The pre-projection attention mechanism further improves robustness by highlighting lane-related feature responses and suppressing irrelevant background information. This targeted refinement enhances feature consistency during the transformation from front-view images to bird's-eye-view representations and reduces localization errors caused by occlusion, illumination variation, or scene complexity. Consequently, the network produces more stable detection results across different driving scenarios.

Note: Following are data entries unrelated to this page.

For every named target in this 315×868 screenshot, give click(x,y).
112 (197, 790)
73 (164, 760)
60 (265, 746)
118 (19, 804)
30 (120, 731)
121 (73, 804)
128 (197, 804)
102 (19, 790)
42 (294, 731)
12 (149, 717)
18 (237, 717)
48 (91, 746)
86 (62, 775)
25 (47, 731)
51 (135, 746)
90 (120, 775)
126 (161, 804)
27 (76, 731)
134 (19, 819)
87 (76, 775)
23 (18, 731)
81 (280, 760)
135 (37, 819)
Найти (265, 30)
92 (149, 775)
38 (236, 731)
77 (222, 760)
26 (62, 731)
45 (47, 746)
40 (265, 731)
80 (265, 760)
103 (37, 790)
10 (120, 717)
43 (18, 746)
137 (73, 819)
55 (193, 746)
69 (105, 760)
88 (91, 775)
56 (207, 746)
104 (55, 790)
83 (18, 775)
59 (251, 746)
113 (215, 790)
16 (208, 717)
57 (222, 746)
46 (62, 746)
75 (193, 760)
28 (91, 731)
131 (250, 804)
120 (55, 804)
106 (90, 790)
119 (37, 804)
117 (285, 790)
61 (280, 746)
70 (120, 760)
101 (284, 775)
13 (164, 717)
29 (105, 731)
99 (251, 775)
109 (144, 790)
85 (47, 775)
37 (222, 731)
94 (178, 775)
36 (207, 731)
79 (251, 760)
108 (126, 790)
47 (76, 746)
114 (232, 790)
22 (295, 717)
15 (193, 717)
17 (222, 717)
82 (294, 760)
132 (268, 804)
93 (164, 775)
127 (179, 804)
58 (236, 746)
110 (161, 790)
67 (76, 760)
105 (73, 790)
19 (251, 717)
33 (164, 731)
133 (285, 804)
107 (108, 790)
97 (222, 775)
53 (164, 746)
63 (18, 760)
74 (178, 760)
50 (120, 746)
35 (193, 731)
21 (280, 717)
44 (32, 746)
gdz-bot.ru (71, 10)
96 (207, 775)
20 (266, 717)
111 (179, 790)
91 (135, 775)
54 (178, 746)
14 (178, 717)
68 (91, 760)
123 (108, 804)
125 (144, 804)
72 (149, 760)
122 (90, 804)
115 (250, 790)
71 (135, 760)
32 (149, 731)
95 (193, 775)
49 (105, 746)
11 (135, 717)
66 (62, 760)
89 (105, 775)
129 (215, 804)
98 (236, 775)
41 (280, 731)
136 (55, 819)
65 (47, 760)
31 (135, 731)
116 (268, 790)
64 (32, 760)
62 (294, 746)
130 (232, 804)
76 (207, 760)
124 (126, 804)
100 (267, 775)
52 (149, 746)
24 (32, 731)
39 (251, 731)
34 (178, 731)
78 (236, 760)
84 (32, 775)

Quantitative comparisons indicate improved accuracy in three-dimensional lane coordinate estimation relative to the reference methods used for comparison. Detection results also show increased stability across diverse road environments. These improvements arise from the combined effect of hybrid feature encoding and attention-based feature refinement, which strengthen lane structure representation while mitigating background noise. In addition, the proposed framework maintains a relatively efficient architecture. Performance improvements are achieved without introducing Transformer-based components or other computationally intensive modules, allowing the network to retain manageable complexity for real-time perception tasks.
Conclusions A monocular three-dimensional lane detection framework named HA-Lane Net has been presented for improved lane perception in autonomous driving environments. The proposed approach integrates a hybrid encoder that combines shallow VGG layers with deep ResNet layers, enabling balanced extraction of geometric detail and semantic representation. A pre-projection channel attention mechanism further refines lane-related features before spatial transformation, improving robustness against environmental interference.
Experimental evaluation on the Apollo-Sim3D dataset shows that the proposed framework improves three-dimensional lane detection performance compared with representative monocular approaches such as 3DLaneNet and Gen-Lane-Net. The hybrid encoding strategy together with attention-based refinement enables more reliable estimation of lane geometry while maintaining a relatively efficient network structure. These results suggest that the proposed framework provides a practical solution for monocular three-dimensional lane perception and offers useful insights for future research on autonomous driving scene understanding.